Explanation: Prioritisation by severity follows the UNGPs — focus engagement where the most serious potential impacts on workers exist.
Q2.7 Worker voice mechanisms in value chain engagement include:
- A. Only formal surveys
- B. Helplines, worker-driven social responsibility models, technology-enabled feedback (e.g., worker surveys via mobile), and direct interviews ✓
- C. Only government inspections
- D. Only supplier self-assessments
Explanation: Multiple channels — including technology-enabled direct feedback — are increasingly used to reach workers who may have no formal representation.
Q2.8 Power asymmetry in value chain engagement means:
- A. The company always has less power than the worker
- B. Workers in the value chain often fear retaliation if they speak up, particularly where employment is precarious or informal ✓
- C. Power dynamics are irrelevant to engagement
- D. Only applies to companies with more than 10,000 employees
Explanation: Power asymmetry — where workers risk losing their livelihoods by speaking up — is the central challenge of value chain engagement.

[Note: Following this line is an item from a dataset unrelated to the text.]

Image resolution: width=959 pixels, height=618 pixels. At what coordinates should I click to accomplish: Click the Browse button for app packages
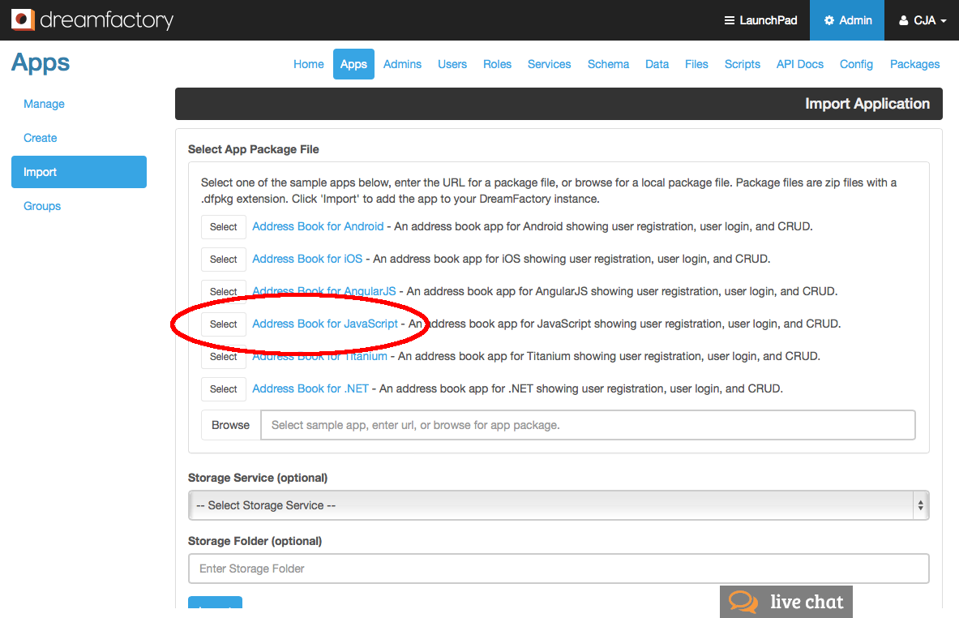coord(230,424)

Mechanisms must be designed to account for this.
Q2.9 If direct engagement with value chain workers is not feasible, the company should:
- A. Not disclose any engagement
- B. Use proxy indicators, engage through credible intermediaries, and disclose the limitations of its approach ✓
- C. Claim engagement is not material
- D. Wait until direct access becomes possible
Explanation: Where direct engagement is impractical, alternative approaches (intermediaries, proxies, technology) are acceptable with transparent disclosure of limitations.

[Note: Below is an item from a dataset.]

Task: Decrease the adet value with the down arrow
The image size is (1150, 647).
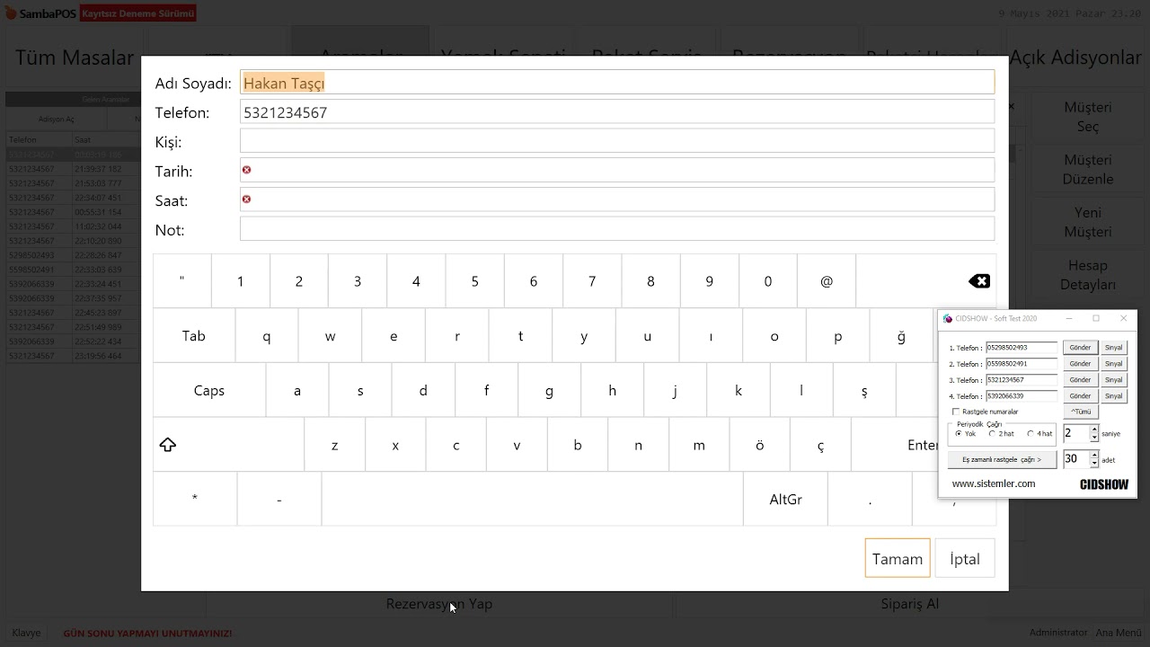Action: [x=1094, y=464]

Q2.10 S2-2 engagement data is typically weaker than S1-2 data because:
- A. S2-2 has different reporting standards
- B. Value chain workers are outside the company's payroll, HR, and governance systems, making data collection structurally harder ✓
- C. S2-2 does not require data
- D. Value chain workers are more engaged than own-workforce workers
Explanation: The practical reality: the company's data infrastructure does not extend to the value chain, making engagement data harder to collect, verify, and disclose.

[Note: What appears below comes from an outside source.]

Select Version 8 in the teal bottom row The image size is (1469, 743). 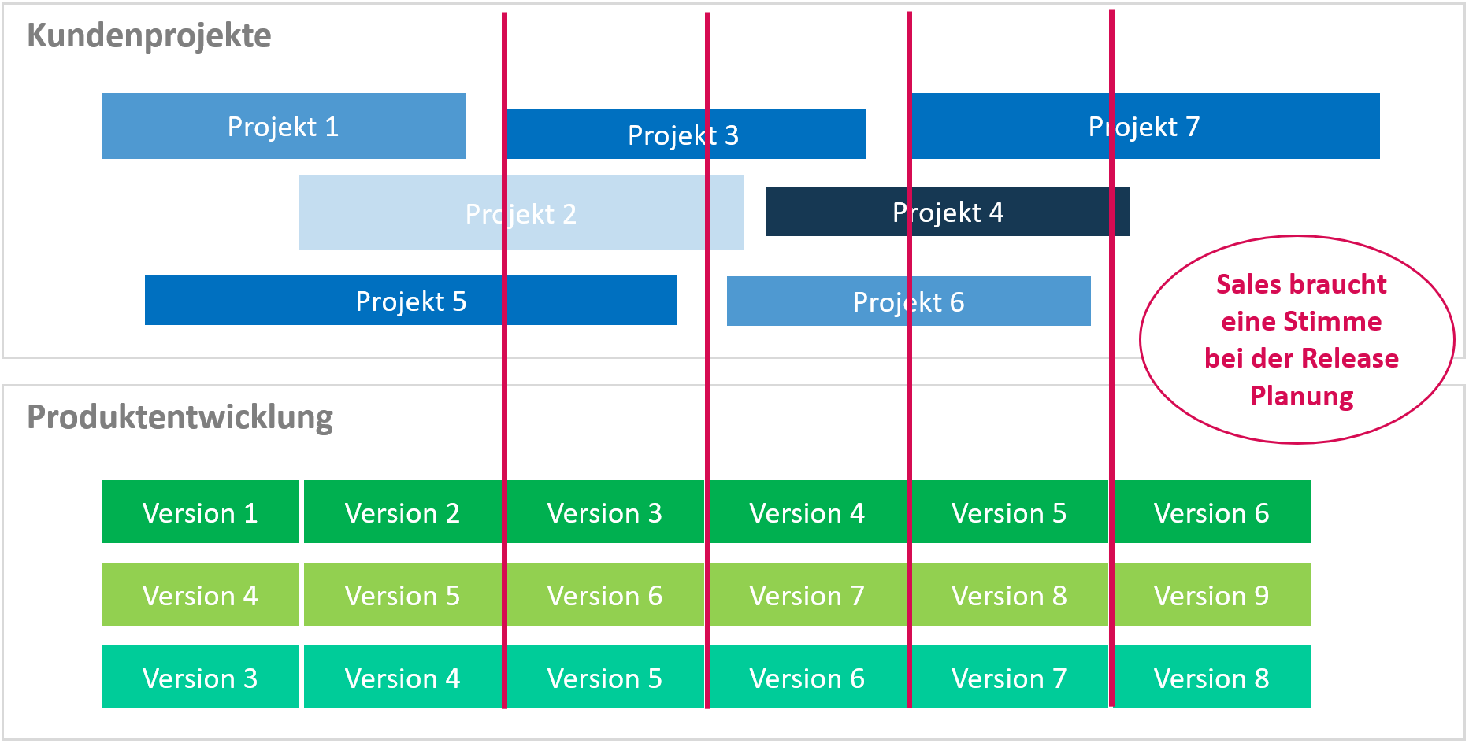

Module 3 — S2-3 Remediation of Negative Impacts
Q3.1 S2-3 requires disclosure of processes to remediate negative impacts on value chain workers and channels for them to raise concerns. What distinguishes this from S1-3?
- A. S2-3 applies to workers the company does not directly employ but whose conditions it influences through business relationships ✓
- B. There is no difference
- C. S2-3 only covers financial remediation
- D. S2-3 only applies when the company has been sued
Explanation: The core difference is the boundary: S2-3 covers value chain workers (influenced), while S1-3 covers own workforce (controlled).
Q3.2 Under the UNGPs, when a company is "directly linked" to an impact through a business relationship, it is expected to:
- A. Provide full financial remediation
- B. Use its leverage to influence the entity causing the impact and seek to prevent or mitigate it ✓
- C. Terminate the relationship immediately
- D. Ignore the impact since it did not cause it
Explanation: "Directly linked" triggers leverage-based expectations — use business influence to address the impact. Termination is a last resort, not the default.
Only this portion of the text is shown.